** Start **
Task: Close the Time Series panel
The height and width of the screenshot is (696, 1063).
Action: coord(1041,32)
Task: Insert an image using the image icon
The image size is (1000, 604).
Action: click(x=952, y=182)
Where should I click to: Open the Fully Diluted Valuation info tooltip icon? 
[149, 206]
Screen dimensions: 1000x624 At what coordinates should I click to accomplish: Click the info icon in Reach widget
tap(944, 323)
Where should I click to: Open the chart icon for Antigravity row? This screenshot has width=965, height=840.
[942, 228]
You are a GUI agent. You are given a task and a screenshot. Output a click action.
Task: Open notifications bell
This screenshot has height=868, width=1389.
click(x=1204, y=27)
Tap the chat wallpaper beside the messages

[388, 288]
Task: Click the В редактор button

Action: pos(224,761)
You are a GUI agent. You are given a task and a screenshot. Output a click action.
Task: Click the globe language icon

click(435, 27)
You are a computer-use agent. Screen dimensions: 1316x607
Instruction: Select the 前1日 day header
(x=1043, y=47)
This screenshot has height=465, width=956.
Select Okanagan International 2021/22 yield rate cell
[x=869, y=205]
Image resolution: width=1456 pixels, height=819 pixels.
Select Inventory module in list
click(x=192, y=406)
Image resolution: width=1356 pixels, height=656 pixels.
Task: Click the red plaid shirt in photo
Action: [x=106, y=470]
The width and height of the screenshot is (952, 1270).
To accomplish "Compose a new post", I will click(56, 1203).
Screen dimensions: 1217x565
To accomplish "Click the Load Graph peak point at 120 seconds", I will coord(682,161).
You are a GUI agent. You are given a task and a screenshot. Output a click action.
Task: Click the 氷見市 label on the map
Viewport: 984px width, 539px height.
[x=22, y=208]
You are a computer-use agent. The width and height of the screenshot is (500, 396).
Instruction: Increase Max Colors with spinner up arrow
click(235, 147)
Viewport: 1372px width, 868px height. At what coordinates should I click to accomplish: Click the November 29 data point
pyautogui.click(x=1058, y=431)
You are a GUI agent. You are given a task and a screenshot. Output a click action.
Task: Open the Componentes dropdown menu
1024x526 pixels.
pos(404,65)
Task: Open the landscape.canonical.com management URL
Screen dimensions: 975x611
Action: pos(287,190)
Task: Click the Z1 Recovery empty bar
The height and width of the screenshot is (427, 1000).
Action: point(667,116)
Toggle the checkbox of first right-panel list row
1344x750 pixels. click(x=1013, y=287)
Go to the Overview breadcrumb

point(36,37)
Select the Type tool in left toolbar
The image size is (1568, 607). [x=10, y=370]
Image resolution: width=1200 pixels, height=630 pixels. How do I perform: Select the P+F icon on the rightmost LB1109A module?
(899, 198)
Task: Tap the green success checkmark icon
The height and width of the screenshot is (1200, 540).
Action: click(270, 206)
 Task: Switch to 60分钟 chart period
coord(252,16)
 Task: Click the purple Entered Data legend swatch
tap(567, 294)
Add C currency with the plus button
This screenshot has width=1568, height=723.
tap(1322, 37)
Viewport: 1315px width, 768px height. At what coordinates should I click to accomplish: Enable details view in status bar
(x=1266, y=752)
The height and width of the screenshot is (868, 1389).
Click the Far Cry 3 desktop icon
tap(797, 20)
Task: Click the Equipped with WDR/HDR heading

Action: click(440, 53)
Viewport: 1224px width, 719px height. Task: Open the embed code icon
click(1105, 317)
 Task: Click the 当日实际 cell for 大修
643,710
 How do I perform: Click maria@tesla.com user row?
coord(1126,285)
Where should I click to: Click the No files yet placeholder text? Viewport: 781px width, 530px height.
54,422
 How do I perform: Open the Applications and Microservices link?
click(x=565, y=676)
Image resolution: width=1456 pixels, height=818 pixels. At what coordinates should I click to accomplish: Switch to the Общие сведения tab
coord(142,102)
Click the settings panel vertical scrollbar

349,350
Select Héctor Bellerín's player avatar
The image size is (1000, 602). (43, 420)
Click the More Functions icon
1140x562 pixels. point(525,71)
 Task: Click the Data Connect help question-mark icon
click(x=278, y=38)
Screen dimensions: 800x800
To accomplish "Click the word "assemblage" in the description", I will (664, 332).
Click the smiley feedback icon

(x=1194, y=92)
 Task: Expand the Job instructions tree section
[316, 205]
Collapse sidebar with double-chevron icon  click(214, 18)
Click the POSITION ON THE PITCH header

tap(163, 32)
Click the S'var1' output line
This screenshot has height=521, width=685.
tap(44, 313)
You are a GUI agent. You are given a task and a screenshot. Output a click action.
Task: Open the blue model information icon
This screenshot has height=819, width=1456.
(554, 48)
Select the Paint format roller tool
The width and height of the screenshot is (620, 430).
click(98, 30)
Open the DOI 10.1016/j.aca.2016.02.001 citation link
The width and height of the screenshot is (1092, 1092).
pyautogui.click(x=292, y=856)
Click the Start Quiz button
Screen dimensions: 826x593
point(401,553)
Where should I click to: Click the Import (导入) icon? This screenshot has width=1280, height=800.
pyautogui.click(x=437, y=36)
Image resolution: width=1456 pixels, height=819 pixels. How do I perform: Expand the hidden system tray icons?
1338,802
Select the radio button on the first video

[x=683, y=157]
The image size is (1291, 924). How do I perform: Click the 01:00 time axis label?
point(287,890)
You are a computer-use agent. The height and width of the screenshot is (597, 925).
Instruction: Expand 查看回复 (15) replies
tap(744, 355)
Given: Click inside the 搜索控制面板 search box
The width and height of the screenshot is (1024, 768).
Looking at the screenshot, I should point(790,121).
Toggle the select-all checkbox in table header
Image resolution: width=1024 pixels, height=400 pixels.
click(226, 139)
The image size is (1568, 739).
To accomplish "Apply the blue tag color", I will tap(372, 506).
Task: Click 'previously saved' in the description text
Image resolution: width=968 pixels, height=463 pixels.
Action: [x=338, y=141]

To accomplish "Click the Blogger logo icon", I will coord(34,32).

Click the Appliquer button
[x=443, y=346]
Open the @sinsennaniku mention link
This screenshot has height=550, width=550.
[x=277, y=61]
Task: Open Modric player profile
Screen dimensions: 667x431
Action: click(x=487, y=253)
** End **
▶ **PROBLEM DESCRIPTION**:
Reproduce the records starting at the line that contains "You are a computer-use agent. The width" and ending at the line that contains "pyautogui.click(x=1058, y=431)", both included, raising every click coordinate in the answers by 110 and leaving all other text unchanged.

▶ **COMPLETE ANSWER**:
You are a computer-use agent. The width and height of the screenshot is (500, 396).
Instruction: Increase Max Colors with spinner up arrow
click(345, 257)
Viewport: 1372px width, 868px height. At what coordinates should I click to accomplish: Click the November 29 data point
pyautogui.click(x=1168, y=541)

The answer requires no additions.